A gauche, le paysage est encore plus éclaté : le PS, qui, dans la foulée des élections cantonales, espérait confirmer sa remontée, est concurrencé par trois autres listes. La plus gênante est celle du MRG, menée par Bernard Tapie, dont on voit mal sur le fond en quoi elle se distingue du projet socialiste. Médiatique en diable, bien décidé à poursuivre, au-delà des européennes, sa carrière politique, le député des Bouches-du-Rhône est crédité de 8 à 10 % des intentions de vote. Il est difficile de dire si ses démêlés financiers et juridiques joueront contre lui. Le fait est qu’il occupe le devant de la scène. Les socialistes doivent également tenir compte de la présence de deux listes de gauche anti-Maastricht : celle du PCF, qui avait obtenu 7,7 % des voix en 1989 ; celle de Jean-Pierre Chevènement, qui en ralliant quelques personnalités de gauche – l’ancien ministre communiste Anicet Le Pors, la féministe Gisèle Halimi, l’écrivain Edmonde Charles-Roux –, tente de susciter un mouvement dissident du PS. Enfin, la liste de Bernard-Henri Lévy, qui pourrait bien séduire une partie des électeurs socialistes, vient brouiller un peu plus le paysage.

En décidant, contrairement aux leaders de la droite, de s’engager directement dans la bataille des européennes, Michel Rocard a pris un très gros risque. Les sondages le laissent obstinément en dessous du seuil modeste qu’il s’est fixé (20 %) et ses récentes prises de position sur la Bosnie, qui se démarquent de celles de François Mitterrand, ont réveillé des dissensions qui ne demandaient qu’à être rallumées. Faute d’un redressement rapide, l’avenir présidentiel du premier secrétaire du PS pourrait bien être compromis.
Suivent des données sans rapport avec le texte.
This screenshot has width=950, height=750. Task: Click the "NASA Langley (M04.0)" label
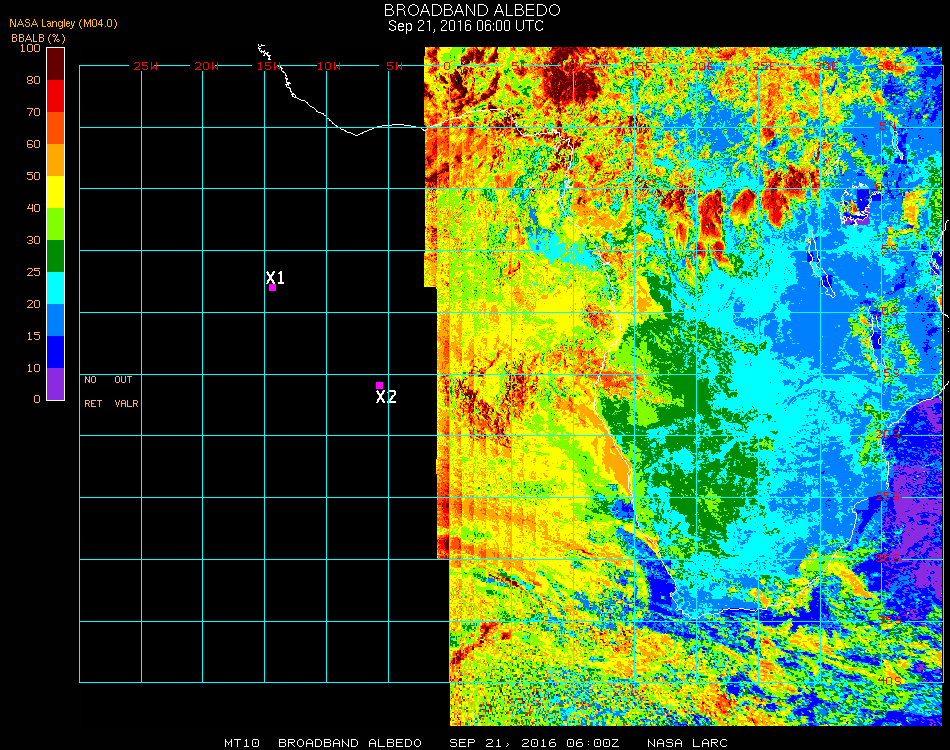(x=63, y=23)
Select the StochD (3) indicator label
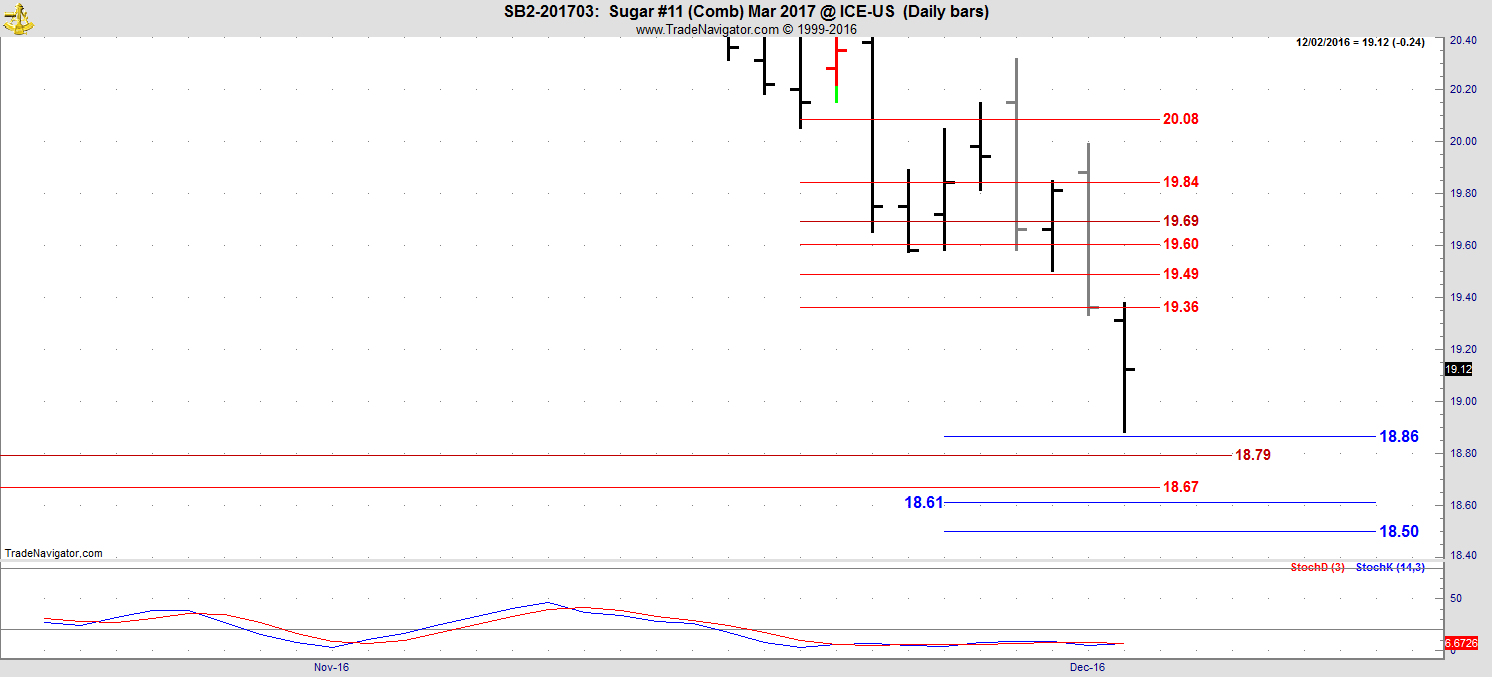The width and height of the screenshot is (1492, 677). point(1317,568)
Et l’Europe dans tout cela ? Elle apparaît à la fois tributaire des calculs politiques et victime de la faible cote dont elle bénéficie actuellement : même s’ils partagent la conviction qu’il faut poursuivre la construction européenne, même si leurs programmes sont très proches (voir ci-dessous), les deux grandes listes – celle de la majorité et celle du PS – cherchent obstinément à se démarquer pour des raisons de politique intérieure. En outre, si le camp des anti-Maastricht reste, à droite comme à gauche, relativement puissant, celui des partisans du traité semble frappé de désarroi. A force de vouloir gommer les divergences entre l’UDF et le RPR sur des points clefs, comme la monnaie unique ou la grande Europe, on ne sait plus très bien pour quelle Europe milite Dominique Baudis. Même incertitude du côté du PS, qui, vingt mois après le référendum, fait campagne sur le thème « d’une autre Europe, plus sociale et plus solidaire ». Les quelque 19 millions de chômeurs que compte la Communauté, l’impuissance de l’Europe à régler la question bosniaque, le processus d’élargissement en cours, mené sans réforme préalable des institutions, sont, il est vrai, autant d’épines qui gênent les pro-Maastricht. En les forçant à s’expliquer sur des réalités qu’ils cherchaient à passer sous silence, « L’Europe commence à Sarajevo » joue bel et bien le rôle d’un électrochoc.